ST. LOUIS -- Compared to what happened at U.S. Cellular Theatre earlier in the week, this National League Championship Series between the Houston Astros and St. Louis Cardinals is more boring than a PBS special on coat buttons.
We haven't had a confusing third-strike "mechanic," an A.J. Pacino acting job, or a postgame news conference featuring a grim-faced supervisor of umpires. But that doesn't mean Thursday's NLCS get-together was the Game 2 That Controversy Forgot. In its own understated way, the Astros' series-tying 4-1 victory raises the same question that was asked after the bizarre Chicago White Sox win:
Is it time for instant replay in baseball?

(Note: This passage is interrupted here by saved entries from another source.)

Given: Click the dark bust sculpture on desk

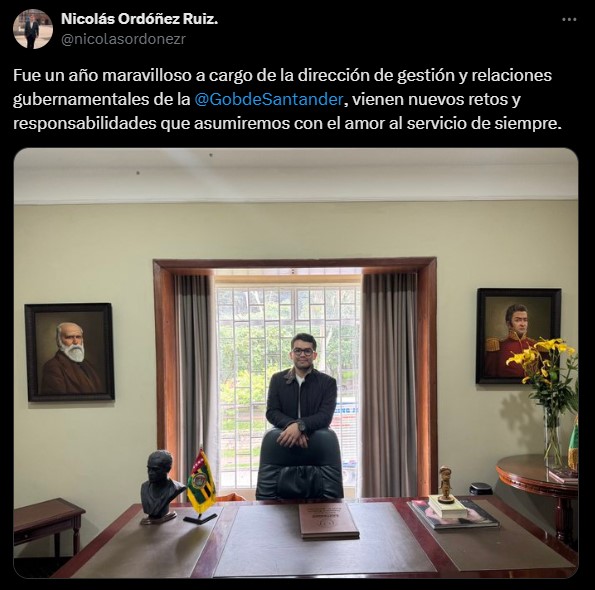Looking at the screenshot, I should tap(158, 487).
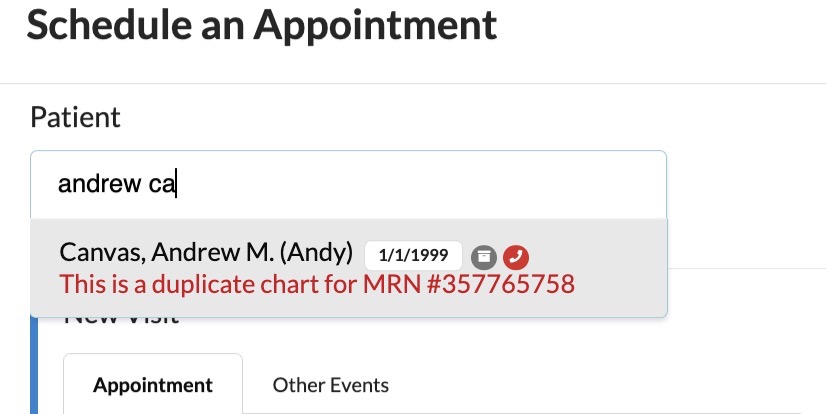
Task: Click the typed text "andrew ca"
Action: (x=116, y=184)
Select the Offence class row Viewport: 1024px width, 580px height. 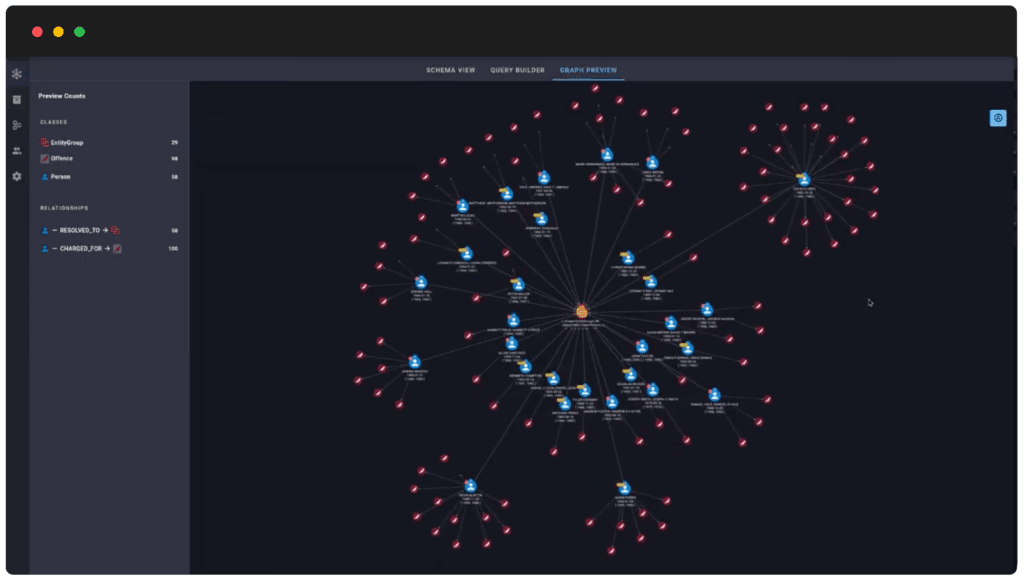109,159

The answer is no, and should always be no unless hell freezes over, Bud Selig wears a thong, and artificial turf is installed at Fenway Park. Otherwise, keep the TiVo's where they belong -- in the family den, not in a baseball stadium.
Mixed in like cucumbers in a salad were pivotal umpiring calls that helped shape the Astros' win. Don't get me wrong; Houston starter Roy Oswalt pitched his Mississippi twang off. Then again, he owed the Astros one, especially after nailing Wednesday starter Andy Pettitte in the knee with a batting-practice line drive.
But Oswalt and the Astros received an umpiring gift or two. It wasn't anything like the Christmas present the White Sox got from ump Doug Eddings (memo to Doug: HE CAUGHT THE BALL!), but the close plays made a difference.
Top of the second inning: With one out, Astros left fielder Chris Burke is called safe at third on a "triple," even though TV replays show Mark Grudzielanek's relay throw to Abraham Nunez beat Burke by, oh, the length of a Rawlings bat. Burke scores later on a passed ball, giving Houston a 1-0 lead.
Nunez throws a small fit. Cardinals manager Tony La Russa joins the discussion. But umpire Greg Gibson (the plate umpire who had moved to cover third base on the play) saw what he saw, even though what he saw was wrong.
Bottom of the second inning: Grudzielanek begins the inning by grounding out to Oswalt. Problem is, he actually fouled the ball off his front foot. Home plate umpire Gibson doesn't see the ball carom off his foot, nor does third-base umpire Larry Poncino or first base umpire Wally Bell. But the TV replays show otherwise.
Grudzielanek throws a small fit. La Russa joins the discussion.
"The explanation was [Gibson] didn't see it," La Russa said later.
Was it a game-breaker moment? Probably not. But if Grudzielanek gets on ...
Bottom of the fifth inning: With two outs, Houston up 2-0, and Cardinals on first and second, Jim Edmonds is called out on a third-strike, Gillette-close pitch by Oswalt. End of threat.
"There were some close pitches in there," said Astros manager Phil Garner. "I can't tell where the pitches are [from the dugout], but where [catcher] Brad [Ausmus] catches the ball they're close."
In all, two umpiring mistakes -- or, at the very least, two very questionable calls -- and one very tough strikeout call. Combine that with what happened in Chicago, and you've got an instant debate on instant replay.
This isn't the first time someone has suggested instant replay for the big leagues. In fact, baseball urban legend has it that instant replay was clandestinely in place for the 2004 ALCS between the New York Yankees and Boston Red Sox. Fat chance, but the conspiracy theories (remember those reversed home run calls?) persist.
There are a thousand reasons why baseball is worth holding hands with. One of those reasons is the presence of umpires. Their imperfections are what help make the game so, well, perfect. They add a layer of intrigue to the game. They are not only part of the game, they're of the game. You can't say that about an NFL back judge.
Even though he was on the wrong end of several botched umpiring decisions Thursday evening, La Russa would rather eat green flies than endorse instant replay.
"That's not even a close call," he said.
For starters, it would slow a sometimes-ponderous game down to a crawl. (Can you imagine how long it would have taken the replay booth to sort out Wednesday night's mess at the ALCS?). And anyway, he said, the umpires generally do a wonderful job. Seconding the motion is Garner.
"I'd just as soon do what we do,'' Garner said. "I realize there's a certain amount of human element. I can get upset with the umpires as anybody, but on balance, they do a terrific job."
Something will happen in this series -- and the one between the White Sox and Los Angeles Angels -- to test that faith. A strike will be missed. A tag will go unseen. But baseball needs instant replay like it needs another Congressional hearing.
Managers screw up. Ballplayers screw up. And, on occasion, so do umpires -- even when you have a crew of six working a postseason series.
But TiVo is meant to overturn a fumble call or record Rome, not reverse a 6-4-3. Not now. Not ever.